July 13, 2008

From Ortho, Makers Of America's Favorite Herbicide, Comes America's Favorite DIY PoMo Cradle

When you're a dad-to-be with a nursery to outfit, the most important thing is to go with a name you can trust. That's why Ortho, a division of the Chevron Chemical Corporation, and the maker of Round-Up, America's favorite herbicide, created How to Design & Remodel Children's Rooms.


In 96 info-packed pages, Ortho's editorial team will show you how to plan, design, and make furniture for kids from ages zero to "Uh-oh, he needs to go! Better pull into that Chevron!"

If you can get past the WTF? Ortho Books? Chevron changing table? factor--and clearly, I can't, but at least it's amusing me--then some of the designs are not half bad. There's a changing tabletop, a storage cart, and a funky ziggurat-shaped table & chair set that could be tweaked into something nice. There's a kinda sweet crib/dresser, too, that converts to a toddler bed [I'll post that scan later.]


And there's this "enduring, classically styled" cradle, which either looks as fresh as you could get in 1988, when the book was published, or is a hopelessly post-modern product of its times.

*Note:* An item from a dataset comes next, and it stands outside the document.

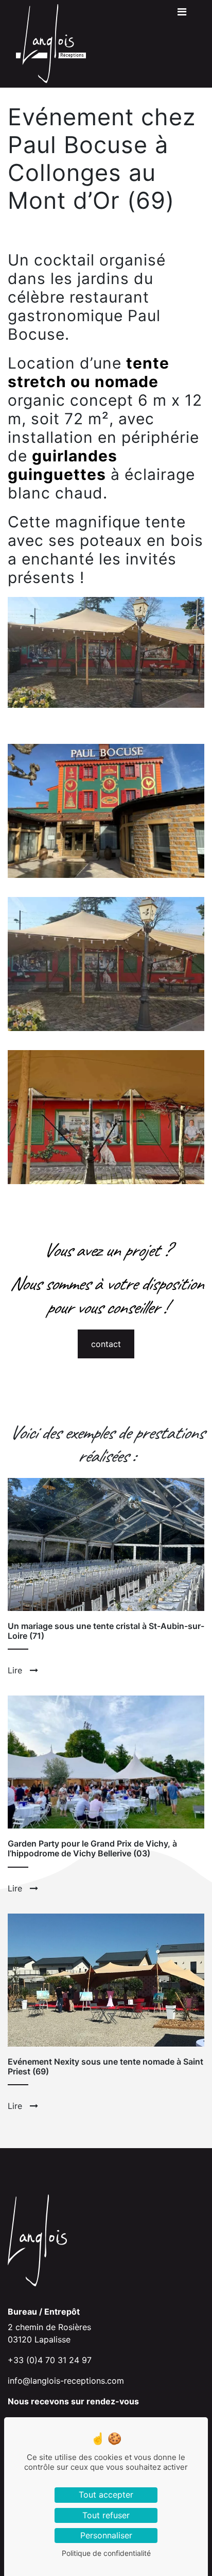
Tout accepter (106, 2494)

And what times they were. When Baby Boomers turned to Ortho Books, not just for backyard advice on cultivating perennials, or building elaborate play equipment [pub. 1986, I'll get to that one, too], but for crib plans and toys, even insights on raising their kids. From the section on siblings sharing a room:

The temperaments of children, even though they are in the same family, may vary greatly...Teaching children to be thoughtful of others' belongings and cooperative about sharing space can go a long way toward keeping conflicts down to a minimum, but it won't necessarily eliminate them--sometimes a permanent, substantial divider is the best solution.
Anyway, the irony--or one of the ironies--of this wild brand mismatch is that Chevron later sold its Ortho division to the one industrial conglomerate even more incongruously associated with the circa 1980's American Dream, Monsanto. For Monsanto's all-plastic House of the Future at Disneyland, built in 1957, 1985 was the future. The company later dumped Ortho--but kept a hand in the Round-Up business--onto Scotts, the Miracle-Gro people. At the moment, there are over 300 search results for Ortho Books on Amazon, which seem to be going strong.

1 Comment

What is that, 3/4-inch plywood? Better be sure your floors are rated for that load. (That's what SHE said!)